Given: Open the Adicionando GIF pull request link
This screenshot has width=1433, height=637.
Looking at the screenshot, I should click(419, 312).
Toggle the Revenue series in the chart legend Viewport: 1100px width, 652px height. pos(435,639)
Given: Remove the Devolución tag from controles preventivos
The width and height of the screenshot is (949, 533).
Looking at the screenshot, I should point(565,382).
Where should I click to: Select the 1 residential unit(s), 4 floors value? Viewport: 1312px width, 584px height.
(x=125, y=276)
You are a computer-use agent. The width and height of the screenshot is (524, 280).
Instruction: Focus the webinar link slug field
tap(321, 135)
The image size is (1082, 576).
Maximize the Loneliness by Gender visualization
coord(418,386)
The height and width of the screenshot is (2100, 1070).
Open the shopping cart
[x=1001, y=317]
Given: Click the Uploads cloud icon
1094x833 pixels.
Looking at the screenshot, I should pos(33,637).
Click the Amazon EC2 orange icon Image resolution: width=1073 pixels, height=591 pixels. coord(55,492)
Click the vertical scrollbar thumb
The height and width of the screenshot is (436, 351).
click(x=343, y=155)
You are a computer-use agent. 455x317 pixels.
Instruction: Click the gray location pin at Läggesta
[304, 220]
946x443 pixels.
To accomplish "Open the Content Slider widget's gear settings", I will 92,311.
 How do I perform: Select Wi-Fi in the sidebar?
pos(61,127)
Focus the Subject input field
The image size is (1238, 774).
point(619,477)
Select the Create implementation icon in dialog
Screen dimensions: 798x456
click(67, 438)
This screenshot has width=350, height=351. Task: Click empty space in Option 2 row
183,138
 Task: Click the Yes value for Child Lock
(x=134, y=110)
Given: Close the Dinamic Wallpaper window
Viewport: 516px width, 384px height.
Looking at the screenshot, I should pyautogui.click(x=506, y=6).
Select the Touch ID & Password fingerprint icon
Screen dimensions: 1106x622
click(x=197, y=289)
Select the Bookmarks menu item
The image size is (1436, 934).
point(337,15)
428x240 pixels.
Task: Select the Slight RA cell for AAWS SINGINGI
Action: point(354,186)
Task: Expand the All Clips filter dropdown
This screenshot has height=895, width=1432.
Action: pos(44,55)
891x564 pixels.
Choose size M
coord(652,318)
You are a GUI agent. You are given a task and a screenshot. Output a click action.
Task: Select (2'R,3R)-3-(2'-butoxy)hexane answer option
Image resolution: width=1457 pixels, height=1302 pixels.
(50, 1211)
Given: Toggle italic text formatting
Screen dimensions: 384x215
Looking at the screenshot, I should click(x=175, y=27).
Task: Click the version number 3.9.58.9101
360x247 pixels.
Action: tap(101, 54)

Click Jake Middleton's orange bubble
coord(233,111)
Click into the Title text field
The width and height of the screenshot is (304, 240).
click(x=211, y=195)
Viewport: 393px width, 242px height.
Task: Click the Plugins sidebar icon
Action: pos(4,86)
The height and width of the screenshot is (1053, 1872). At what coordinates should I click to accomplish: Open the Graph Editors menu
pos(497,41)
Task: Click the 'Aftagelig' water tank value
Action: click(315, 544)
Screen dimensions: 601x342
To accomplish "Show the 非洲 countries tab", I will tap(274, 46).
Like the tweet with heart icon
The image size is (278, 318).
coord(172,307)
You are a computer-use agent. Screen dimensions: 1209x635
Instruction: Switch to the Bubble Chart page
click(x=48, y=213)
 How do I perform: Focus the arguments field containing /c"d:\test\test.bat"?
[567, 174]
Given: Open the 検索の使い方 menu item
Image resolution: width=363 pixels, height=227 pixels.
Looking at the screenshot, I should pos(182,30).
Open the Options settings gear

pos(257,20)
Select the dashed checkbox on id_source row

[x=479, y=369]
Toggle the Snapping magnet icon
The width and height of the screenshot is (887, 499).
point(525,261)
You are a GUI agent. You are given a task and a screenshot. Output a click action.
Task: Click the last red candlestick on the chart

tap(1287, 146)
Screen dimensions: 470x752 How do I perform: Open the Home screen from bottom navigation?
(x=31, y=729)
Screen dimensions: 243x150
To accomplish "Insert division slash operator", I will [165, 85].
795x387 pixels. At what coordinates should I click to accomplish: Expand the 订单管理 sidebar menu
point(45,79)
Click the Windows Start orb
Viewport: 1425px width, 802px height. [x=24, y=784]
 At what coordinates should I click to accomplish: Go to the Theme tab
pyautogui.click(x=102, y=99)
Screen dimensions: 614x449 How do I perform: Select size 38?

* * * * * * *

• [YOUR GOAL] Edit the lines from the one containing "Screen dimensions: 470x752" through the end of the records, changing "sidebar menu" to "navigation menu" and keeping everything else the same. Give back only those lines.

• [ANSWER TO THE TASK]
Screen dimensions: 470x752 How do I perform: Open the Home screen from bottom navigation?
(x=31, y=729)
Screen dimensions: 243x150
To accomplish "Insert division slash operator", I will [165, 85].
795x387 pixels. At what coordinates should I click to accomplish: Expand the 订单管理 navigation menu
point(45,79)
Click the Windows Start orb
Viewport: 1425px width, 802px height. [x=24, y=784]
 At what coordinates should I click to accomplish: Go to the Theme tab
pyautogui.click(x=102, y=99)
Screen dimensions: 614x449 How do I perform: Select size 38?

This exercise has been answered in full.